Supplemental Figure 6. Characterization of the estradiol-inducible mirgfp system; Related to Figure 4. (A) Schematic of the epidermal-specific, estradiol-inducible patml1>>3xnls-gfp construct. (B-E) GFP fluorescence progressively increases in patml1>>gfp seedlings induced with 20 µm estradiol for (B) 0, (C) 6, (D) 12, and (E) 24 hours. (F-H) Transverse sections of estradiol-induced patml1>>3xnls-gfp seedlings (F) 0, (G) 12, and (H) 24 hours post-induction show GFP fluorescence, and hence OlexA accumulation, is cell-autonomous. (I) Schematic of the adaxial epidermal-specific, estradiol-inducible pas2>>mirgfp construct. (J-M) GFP fluorescence progressively decreases in pas2>>mirgfp seedlings upon (J) 0, (K) 24, (L) 48, and (M) 72 hours of induction with 20 µm estradiol. Seedlings after 48h of induction resemble (N) stably-silenced pas2:mirgfp seedlings. (O) Small RNA qrt-pcr shows a time-dependent increase in mirgfp levels upon induction with 20 µm estradiol that negatively correlates with GFP fluorescence (K to L). mirgfp levels (means ± SE) normalized to U6 were calculated based on at least three independent biological replicates, and plotted
relative to mean mirgfp levels 24 hpi. n.d., not detected; no mirgfp, input RNA from p35s:3xnls- GFP seedlings; no RT, input RNA from 72 hpi pas2>>mirgfp seedlings.

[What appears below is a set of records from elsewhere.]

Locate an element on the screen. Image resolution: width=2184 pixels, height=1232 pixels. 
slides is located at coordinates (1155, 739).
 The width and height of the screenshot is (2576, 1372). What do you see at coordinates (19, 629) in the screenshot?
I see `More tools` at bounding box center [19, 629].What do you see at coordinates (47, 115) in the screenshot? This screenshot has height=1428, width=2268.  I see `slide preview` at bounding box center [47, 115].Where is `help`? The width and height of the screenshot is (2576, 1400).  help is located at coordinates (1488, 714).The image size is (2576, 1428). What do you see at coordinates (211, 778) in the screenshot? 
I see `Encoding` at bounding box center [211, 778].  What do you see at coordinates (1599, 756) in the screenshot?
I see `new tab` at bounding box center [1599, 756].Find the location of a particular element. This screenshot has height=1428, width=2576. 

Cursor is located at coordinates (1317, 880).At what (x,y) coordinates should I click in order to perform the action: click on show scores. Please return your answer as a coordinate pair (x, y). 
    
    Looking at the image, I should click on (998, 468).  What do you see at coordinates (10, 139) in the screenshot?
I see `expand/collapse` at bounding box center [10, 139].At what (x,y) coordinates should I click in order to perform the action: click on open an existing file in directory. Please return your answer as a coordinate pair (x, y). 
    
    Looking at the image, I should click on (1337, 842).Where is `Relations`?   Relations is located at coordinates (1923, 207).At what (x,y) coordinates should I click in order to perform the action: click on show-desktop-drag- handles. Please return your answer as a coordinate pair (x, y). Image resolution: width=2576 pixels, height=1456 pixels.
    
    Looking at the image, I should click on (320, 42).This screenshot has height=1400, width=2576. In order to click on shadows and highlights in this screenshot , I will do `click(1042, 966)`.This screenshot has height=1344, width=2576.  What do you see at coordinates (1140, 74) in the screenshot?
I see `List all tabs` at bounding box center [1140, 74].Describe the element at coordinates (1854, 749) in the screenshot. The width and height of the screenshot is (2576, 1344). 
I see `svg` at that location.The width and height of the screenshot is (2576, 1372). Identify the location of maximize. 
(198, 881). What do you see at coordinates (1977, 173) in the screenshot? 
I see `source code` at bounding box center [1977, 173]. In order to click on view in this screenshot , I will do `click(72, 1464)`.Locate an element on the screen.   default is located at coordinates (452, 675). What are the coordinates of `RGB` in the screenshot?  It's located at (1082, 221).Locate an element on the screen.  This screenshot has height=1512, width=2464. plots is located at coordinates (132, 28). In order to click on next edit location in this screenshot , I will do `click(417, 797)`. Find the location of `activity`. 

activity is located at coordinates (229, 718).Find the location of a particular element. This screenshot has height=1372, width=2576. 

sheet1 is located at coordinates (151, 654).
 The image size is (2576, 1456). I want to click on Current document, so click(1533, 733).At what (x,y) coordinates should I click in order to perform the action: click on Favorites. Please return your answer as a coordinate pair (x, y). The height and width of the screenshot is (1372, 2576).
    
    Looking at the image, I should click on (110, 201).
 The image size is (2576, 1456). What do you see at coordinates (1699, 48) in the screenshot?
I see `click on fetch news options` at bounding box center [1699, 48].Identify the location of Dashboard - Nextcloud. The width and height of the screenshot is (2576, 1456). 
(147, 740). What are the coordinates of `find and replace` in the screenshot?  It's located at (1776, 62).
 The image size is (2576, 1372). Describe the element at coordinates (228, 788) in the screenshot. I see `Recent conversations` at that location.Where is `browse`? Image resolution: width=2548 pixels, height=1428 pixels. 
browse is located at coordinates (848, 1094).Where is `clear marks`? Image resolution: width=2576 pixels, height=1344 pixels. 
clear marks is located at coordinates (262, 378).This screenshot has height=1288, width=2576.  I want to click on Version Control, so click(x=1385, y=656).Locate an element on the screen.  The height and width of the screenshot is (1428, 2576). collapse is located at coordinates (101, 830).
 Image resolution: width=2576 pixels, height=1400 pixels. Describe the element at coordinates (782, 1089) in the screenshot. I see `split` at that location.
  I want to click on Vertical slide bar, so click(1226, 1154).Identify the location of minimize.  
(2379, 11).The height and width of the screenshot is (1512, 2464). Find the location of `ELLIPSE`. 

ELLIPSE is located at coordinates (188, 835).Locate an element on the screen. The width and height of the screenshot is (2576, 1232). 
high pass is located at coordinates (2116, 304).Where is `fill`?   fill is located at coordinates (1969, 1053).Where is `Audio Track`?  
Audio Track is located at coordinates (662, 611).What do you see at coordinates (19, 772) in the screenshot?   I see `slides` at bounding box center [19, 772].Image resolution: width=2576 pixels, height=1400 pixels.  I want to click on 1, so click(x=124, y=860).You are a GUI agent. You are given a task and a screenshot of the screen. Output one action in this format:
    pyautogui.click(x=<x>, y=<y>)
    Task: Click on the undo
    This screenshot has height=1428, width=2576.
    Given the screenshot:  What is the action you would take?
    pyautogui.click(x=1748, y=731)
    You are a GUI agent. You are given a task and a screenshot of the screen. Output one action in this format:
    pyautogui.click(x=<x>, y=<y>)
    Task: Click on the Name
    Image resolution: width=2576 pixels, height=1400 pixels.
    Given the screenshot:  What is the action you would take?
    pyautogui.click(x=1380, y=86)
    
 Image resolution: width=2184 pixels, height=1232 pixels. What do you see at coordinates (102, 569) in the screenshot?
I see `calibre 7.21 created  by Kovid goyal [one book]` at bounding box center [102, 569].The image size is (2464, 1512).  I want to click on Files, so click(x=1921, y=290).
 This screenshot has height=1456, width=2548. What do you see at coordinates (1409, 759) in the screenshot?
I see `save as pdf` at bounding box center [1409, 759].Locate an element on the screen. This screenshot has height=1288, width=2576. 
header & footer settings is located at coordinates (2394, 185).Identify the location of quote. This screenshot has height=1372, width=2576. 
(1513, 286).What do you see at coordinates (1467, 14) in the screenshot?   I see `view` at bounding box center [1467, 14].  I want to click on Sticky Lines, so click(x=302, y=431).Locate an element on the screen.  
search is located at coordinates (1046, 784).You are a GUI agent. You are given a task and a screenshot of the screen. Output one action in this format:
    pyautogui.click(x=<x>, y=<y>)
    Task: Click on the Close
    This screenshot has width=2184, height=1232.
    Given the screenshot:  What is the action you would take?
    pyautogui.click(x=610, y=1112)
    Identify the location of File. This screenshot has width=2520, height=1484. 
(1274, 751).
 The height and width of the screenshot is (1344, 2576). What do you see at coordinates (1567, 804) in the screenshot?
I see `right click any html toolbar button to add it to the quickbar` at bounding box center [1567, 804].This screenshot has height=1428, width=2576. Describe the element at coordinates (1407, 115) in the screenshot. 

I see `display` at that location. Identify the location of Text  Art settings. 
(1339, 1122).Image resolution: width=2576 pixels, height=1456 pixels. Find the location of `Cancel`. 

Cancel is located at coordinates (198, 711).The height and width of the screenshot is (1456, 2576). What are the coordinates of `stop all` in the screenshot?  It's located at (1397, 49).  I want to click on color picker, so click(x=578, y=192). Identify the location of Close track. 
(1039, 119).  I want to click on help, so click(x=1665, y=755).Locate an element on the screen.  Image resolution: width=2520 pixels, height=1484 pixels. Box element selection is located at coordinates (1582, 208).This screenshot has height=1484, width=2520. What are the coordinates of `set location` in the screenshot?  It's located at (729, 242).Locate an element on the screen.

Supplemental Figure 7. Aligning the mir166 and tasiarf gradients compromises the adaxialabaxial boundary and robust flat leaf architecture; Related to Figure 5. (A and B) Images of 28-dayold plants showing that unlike (A) wild-type, (B) pmir166a:mirarf leaves are not flat, presenting substantial downward-curling (yellow arrowheads) and upward-curling (blue arrowhead) phenotypes. (C and D) Dissected (C) wild-type and (D) pmir166a:mirarf mature leaves reveal the latter develop ectopic outgrowths on their abaxial surface (white arrowheads). (E) Transverse sections of pmir166a:mirarf primordia show misexpression of the pas2:gus adaxial epidermal reporter in random cells of the abaxial epidermis (black arrowheads). (F) Leaves of pphb:phb*-yfp
pas2:mir166* seedlings display a range of phenotypes including downward-curling (yellow arrowheads), upward-curling (blue arrowheads), and radial leaf morphologies (black arrowhead). (G) Transverse sections of primordia from a single pphb:phb*-yfp pas2:mir166* seedling show a variable misexpression of the pas2:gus reporter demonstrating adaxial-abaxial polarity and flat leaf production are no longer robustly achieved.